Stored data:
....

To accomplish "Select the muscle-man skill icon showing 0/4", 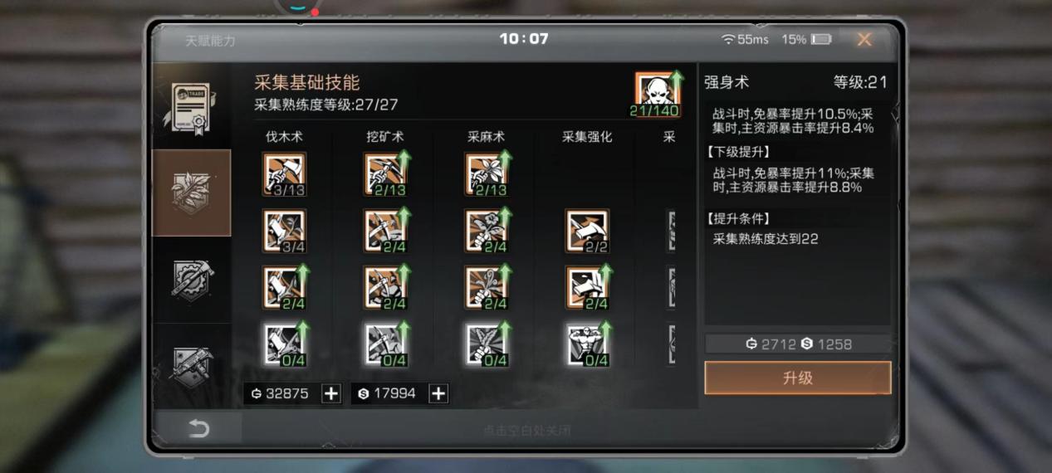I will (587, 344).
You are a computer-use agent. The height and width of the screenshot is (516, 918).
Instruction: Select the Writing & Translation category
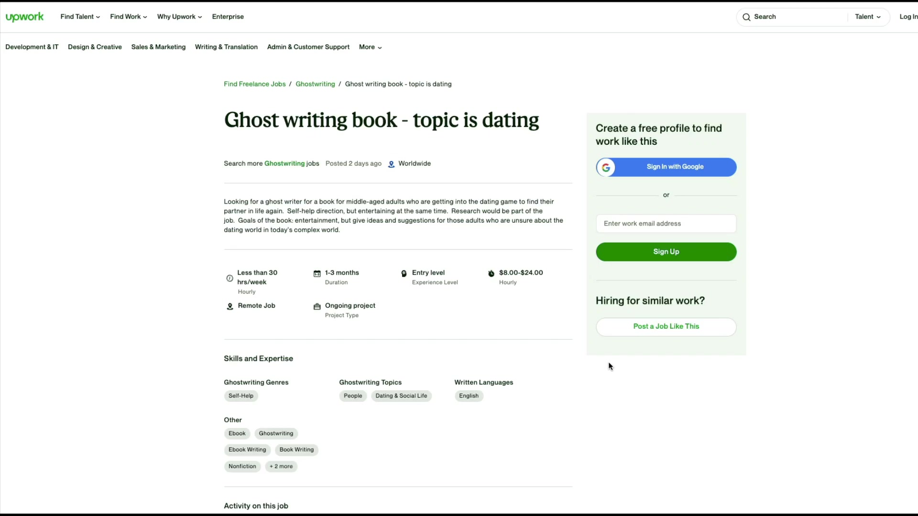tap(226, 47)
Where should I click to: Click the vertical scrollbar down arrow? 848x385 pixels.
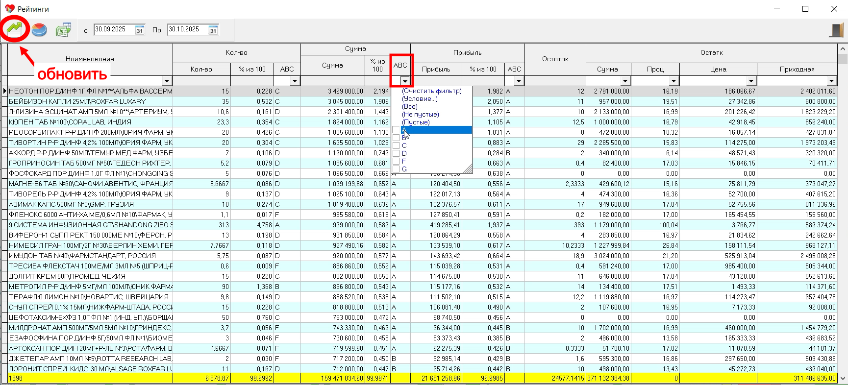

....

§ Activity
Return exactly the lines from the one containing "You are a computer-use" through the end of the records, leaving out every picture.

§ Written response
You are a computer-use agent. The height and width of the screenshot is (516, 918).
Instruction: Select the Writing & Translation category
tap(226, 47)
Where should I click to: Click the vertical scrollbar down arrow? 848x385 pixels.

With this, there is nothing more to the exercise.